== Segment start ==
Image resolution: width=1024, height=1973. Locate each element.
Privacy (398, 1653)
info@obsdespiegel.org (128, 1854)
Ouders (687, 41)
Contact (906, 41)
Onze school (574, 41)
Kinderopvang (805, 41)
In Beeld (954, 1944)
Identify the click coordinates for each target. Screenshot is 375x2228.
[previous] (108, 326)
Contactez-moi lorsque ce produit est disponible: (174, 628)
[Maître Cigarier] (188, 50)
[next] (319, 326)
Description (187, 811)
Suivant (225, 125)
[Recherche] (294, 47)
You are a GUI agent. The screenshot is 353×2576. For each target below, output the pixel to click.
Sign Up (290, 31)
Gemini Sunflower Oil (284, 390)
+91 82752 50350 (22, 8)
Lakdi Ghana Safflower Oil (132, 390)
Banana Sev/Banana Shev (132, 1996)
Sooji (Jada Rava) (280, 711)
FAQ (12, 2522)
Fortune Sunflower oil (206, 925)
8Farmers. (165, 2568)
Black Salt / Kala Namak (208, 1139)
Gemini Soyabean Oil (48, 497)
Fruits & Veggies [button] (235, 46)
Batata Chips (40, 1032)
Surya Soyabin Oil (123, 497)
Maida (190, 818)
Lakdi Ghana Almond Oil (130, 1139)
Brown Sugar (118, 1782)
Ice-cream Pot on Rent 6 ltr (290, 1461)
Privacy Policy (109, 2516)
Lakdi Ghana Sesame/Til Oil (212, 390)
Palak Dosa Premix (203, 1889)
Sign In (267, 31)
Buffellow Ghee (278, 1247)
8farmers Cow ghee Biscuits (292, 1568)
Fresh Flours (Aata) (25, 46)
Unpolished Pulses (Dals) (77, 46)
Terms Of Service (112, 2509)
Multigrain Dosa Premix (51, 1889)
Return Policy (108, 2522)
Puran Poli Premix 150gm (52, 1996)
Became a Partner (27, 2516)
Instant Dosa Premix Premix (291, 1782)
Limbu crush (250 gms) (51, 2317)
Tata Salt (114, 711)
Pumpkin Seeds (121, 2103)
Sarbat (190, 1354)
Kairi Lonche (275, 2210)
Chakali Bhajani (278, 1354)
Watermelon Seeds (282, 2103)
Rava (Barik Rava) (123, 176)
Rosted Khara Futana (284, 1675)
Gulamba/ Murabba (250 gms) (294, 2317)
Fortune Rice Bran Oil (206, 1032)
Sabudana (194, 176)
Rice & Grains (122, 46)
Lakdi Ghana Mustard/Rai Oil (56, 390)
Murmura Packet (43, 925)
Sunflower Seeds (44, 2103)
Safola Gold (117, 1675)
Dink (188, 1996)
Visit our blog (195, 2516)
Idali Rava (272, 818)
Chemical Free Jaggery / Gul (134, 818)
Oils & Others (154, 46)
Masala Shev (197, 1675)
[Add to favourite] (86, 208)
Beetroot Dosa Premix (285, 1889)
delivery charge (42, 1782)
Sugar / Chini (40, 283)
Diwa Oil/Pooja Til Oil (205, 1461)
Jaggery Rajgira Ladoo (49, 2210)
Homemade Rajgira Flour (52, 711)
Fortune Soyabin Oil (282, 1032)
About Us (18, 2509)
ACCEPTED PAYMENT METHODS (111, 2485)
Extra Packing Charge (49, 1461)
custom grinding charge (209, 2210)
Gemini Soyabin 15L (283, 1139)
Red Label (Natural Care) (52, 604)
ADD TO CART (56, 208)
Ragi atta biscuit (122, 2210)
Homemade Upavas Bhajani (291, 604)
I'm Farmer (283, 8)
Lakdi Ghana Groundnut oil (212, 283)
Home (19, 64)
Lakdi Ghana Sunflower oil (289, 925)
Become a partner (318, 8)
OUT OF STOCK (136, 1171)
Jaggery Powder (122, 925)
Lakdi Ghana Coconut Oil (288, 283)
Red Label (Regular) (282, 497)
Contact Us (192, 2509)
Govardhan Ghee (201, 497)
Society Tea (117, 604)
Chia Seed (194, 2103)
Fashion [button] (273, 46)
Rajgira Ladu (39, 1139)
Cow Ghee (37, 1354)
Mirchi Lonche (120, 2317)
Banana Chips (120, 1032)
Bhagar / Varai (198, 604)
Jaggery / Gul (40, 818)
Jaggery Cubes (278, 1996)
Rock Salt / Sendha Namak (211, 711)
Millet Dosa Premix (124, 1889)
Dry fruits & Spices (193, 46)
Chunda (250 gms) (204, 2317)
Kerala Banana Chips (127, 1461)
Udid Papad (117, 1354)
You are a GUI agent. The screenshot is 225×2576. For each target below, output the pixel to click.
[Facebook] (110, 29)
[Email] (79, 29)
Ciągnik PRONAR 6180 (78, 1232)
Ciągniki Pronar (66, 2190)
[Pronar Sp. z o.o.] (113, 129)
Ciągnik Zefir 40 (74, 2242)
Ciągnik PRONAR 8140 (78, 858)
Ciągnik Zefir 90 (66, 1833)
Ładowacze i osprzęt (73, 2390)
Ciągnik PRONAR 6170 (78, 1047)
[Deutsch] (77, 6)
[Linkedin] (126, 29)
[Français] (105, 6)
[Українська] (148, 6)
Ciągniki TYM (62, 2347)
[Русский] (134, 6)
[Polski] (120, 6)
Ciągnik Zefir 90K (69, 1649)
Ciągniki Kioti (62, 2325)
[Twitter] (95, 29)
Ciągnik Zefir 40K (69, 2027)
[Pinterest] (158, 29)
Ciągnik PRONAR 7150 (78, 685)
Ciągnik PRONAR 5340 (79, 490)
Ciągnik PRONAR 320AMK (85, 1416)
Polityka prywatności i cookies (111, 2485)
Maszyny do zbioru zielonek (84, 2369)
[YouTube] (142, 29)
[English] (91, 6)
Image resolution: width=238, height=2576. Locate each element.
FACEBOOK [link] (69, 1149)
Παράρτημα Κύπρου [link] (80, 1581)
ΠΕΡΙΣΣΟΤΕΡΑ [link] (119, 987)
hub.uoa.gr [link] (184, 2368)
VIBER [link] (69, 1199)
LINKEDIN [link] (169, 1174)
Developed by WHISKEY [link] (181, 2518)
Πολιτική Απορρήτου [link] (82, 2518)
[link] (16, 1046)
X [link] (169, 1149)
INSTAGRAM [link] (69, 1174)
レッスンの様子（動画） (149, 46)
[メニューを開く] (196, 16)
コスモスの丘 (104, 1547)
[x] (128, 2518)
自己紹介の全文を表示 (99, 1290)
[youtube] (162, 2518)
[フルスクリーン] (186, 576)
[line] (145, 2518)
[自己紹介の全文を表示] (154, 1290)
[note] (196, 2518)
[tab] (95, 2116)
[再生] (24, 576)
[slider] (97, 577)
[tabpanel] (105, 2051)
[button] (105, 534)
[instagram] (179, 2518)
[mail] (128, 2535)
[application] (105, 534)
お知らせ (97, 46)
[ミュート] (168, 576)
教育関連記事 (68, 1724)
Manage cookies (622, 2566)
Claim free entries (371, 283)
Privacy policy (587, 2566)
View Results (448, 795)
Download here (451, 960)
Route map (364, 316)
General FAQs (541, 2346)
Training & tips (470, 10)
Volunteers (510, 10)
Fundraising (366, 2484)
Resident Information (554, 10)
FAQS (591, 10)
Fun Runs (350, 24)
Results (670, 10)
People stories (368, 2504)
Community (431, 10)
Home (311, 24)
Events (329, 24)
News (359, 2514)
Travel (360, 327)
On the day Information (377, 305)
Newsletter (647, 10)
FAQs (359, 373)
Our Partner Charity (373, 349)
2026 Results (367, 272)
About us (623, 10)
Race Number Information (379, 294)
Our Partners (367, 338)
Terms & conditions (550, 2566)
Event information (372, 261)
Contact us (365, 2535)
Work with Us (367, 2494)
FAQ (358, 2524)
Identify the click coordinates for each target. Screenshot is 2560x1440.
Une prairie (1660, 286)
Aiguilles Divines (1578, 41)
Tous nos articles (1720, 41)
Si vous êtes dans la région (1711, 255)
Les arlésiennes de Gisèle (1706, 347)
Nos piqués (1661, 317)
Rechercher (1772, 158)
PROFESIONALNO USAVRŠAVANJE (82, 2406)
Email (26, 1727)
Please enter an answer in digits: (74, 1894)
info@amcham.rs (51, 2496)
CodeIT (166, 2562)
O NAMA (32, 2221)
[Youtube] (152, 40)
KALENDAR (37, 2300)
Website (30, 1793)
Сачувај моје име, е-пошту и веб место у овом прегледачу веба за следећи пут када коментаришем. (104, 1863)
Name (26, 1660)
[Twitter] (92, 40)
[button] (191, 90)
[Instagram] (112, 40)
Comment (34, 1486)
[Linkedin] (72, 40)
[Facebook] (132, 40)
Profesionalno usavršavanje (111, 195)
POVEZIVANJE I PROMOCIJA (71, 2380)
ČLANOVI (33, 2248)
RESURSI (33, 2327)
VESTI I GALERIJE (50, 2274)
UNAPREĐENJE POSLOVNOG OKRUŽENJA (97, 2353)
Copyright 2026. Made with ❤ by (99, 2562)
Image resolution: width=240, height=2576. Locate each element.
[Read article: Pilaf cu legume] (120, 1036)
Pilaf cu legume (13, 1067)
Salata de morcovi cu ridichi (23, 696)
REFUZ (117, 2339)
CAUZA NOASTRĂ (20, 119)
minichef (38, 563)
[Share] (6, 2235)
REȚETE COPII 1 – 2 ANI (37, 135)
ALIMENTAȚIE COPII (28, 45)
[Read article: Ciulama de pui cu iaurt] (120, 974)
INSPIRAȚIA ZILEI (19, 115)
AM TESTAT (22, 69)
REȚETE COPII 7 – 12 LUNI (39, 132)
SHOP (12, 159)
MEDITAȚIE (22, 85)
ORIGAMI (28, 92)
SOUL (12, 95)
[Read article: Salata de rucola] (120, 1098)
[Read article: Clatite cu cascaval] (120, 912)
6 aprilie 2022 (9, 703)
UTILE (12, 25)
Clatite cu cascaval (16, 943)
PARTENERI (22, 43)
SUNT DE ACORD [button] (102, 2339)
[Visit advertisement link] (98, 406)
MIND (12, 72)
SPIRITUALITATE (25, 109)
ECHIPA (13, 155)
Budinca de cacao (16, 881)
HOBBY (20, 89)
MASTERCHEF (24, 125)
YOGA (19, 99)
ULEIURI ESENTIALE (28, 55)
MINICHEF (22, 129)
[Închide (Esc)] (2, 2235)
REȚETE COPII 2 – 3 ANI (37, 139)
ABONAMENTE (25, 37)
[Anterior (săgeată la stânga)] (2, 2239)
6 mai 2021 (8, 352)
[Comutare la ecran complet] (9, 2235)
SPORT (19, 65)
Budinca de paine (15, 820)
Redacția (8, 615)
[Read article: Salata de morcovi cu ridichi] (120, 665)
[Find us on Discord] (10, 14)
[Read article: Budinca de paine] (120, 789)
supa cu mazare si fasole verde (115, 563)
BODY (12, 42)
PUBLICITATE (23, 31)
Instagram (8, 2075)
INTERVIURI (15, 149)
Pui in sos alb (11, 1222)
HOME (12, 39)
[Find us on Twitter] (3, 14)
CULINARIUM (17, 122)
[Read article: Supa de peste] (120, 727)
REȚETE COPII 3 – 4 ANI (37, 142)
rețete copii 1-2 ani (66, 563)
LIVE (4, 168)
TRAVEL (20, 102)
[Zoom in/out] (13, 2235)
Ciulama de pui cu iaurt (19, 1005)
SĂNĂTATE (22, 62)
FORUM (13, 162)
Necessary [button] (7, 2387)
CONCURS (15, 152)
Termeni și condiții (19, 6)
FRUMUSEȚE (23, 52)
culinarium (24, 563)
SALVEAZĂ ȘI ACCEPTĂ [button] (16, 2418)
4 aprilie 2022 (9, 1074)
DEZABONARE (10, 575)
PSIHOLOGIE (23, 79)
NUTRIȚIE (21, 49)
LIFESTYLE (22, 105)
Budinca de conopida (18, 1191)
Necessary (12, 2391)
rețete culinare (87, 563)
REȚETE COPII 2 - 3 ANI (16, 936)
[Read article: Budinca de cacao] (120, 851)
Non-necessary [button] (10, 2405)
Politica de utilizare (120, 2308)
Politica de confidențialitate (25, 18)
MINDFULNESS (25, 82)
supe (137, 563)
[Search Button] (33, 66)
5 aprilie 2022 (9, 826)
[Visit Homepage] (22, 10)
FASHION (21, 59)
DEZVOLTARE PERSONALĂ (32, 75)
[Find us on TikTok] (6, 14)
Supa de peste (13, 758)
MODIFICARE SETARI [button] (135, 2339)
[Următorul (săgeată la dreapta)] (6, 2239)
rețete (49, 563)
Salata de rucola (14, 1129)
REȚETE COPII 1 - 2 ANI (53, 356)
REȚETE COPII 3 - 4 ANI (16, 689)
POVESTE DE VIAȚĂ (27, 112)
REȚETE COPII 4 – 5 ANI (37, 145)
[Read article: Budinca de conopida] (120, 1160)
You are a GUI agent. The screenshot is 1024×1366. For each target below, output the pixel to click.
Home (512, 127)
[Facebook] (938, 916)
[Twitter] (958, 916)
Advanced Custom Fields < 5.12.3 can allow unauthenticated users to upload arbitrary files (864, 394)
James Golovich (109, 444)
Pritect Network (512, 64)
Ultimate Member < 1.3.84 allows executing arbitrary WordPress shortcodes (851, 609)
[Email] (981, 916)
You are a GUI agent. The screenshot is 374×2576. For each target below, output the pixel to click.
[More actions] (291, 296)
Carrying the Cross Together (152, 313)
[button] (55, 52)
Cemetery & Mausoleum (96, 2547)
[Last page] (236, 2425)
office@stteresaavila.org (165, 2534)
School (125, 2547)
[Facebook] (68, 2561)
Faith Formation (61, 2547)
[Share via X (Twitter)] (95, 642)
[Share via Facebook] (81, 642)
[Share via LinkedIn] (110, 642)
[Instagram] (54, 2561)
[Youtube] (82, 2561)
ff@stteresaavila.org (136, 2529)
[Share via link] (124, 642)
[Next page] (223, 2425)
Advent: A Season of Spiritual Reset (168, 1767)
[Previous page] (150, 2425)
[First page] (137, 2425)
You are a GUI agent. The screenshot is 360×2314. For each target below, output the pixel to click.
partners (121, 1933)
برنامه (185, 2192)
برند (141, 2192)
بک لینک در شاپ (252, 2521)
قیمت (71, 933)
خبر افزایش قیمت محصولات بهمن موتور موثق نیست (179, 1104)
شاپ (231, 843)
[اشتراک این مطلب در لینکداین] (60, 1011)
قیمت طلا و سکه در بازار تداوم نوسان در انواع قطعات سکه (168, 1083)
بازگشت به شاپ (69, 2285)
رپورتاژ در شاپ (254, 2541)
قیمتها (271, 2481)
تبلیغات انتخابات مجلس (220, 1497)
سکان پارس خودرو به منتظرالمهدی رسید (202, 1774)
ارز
== Segment end ==
◆ **PROMPT**
Look above for the line containing "[Share] (6, 2235)". Output from there through the line containing "Redacția (8, 615)", exactly and inclusively.

◆ **ANSWER SPACE**
[Share] (6, 2235)
REȚETE COPII 1 – 2 ANI (37, 135)
ALIMENTAȚIE COPII (28, 45)
[Read article: Ciulama de pui cu iaurt] (120, 974)
INSPIRAȚIA ZILEI (19, 115)
AM TESTAT (22, 69)
REȚETE COPII 7 – 12 LUNI (39, 132)
SHOP (12, 159)
MEDITAȚIE (22, 85)
ORIGAMI (28, 92)
SOUL (12, 95)
[Read article: Salata de rucola] (120, 1098)
[Read article: Clatite cu cascaval] (120, 912)
6 aprilie 2022 (9, 703)
UTILE (12, 25)
Clatite cu cascaval (16, 943)
PARTENERI (22, 43)
SUNT DE ACORD [button] (102, 2339)
[Visit advertisement link] (98, 406)
MIND (12, 72)
SPIRITUALITATE (25, 109)
ECHIPA (13, 155)
Budinca de cacao (16, 881)
HOBBY (20, 89)
MASTERCHEF (24, 125)
YOGA (19, 99)
ULEIURI ESENTIALE (28, 55)
MINICHEF (22, 129)
[Închide (Esc)] (2, 2235)
REȚETE COPII 2 – 3 ANI (37, 139)
ABONAMENTE (25, 37)
[Anterior (săgeată la stânga)] (2, 2239)
6 mai 2021 (8, 352)
[Comutare la ecran complet] (9, 2235)
SPORT (19, 65)
Budinca de paine (15, 820)
Redacția (8, 615)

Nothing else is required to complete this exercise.